YOUR INSTRUCTIONS: In the records starting at the line that contains "This screenshot has height=1568, width=706." and ending at the last line of the records, rename "feedback icon" to "comment icon". Return only those lines, with everything else left unchanged.

INPUT FOR THIS TASK:
• • • • •
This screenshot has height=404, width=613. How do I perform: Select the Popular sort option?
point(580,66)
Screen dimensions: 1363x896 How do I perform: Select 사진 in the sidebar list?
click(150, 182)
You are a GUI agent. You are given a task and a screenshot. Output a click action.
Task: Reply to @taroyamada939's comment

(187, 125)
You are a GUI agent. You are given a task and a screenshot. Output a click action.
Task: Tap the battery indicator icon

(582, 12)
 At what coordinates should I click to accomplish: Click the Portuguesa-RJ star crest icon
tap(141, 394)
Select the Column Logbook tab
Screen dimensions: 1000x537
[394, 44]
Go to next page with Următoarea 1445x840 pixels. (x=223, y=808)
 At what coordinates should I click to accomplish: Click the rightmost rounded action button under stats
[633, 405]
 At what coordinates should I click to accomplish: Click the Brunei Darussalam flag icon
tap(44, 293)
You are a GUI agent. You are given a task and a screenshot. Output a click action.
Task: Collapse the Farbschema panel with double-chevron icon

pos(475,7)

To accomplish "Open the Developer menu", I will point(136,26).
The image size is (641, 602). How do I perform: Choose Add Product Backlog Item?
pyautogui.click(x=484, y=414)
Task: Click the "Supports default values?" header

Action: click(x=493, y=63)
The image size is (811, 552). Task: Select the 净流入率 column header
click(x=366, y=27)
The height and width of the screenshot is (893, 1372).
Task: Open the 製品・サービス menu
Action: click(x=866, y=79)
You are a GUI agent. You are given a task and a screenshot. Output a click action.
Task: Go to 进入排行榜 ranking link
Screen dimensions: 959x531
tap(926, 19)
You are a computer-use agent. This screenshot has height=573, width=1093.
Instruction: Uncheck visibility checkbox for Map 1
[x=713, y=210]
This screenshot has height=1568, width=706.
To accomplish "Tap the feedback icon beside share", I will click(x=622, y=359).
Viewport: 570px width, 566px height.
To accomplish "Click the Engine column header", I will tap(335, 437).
• • • • •
EXERCISE ANSWER:
This screenshot has height=1568, width=706.
To accomplish "Tap the comment icon beside share", I will click(x=622, y=359).
Viewport: 570px width, 566px height.
To accomplish "Click the Engine column header", I will tap(335, 437).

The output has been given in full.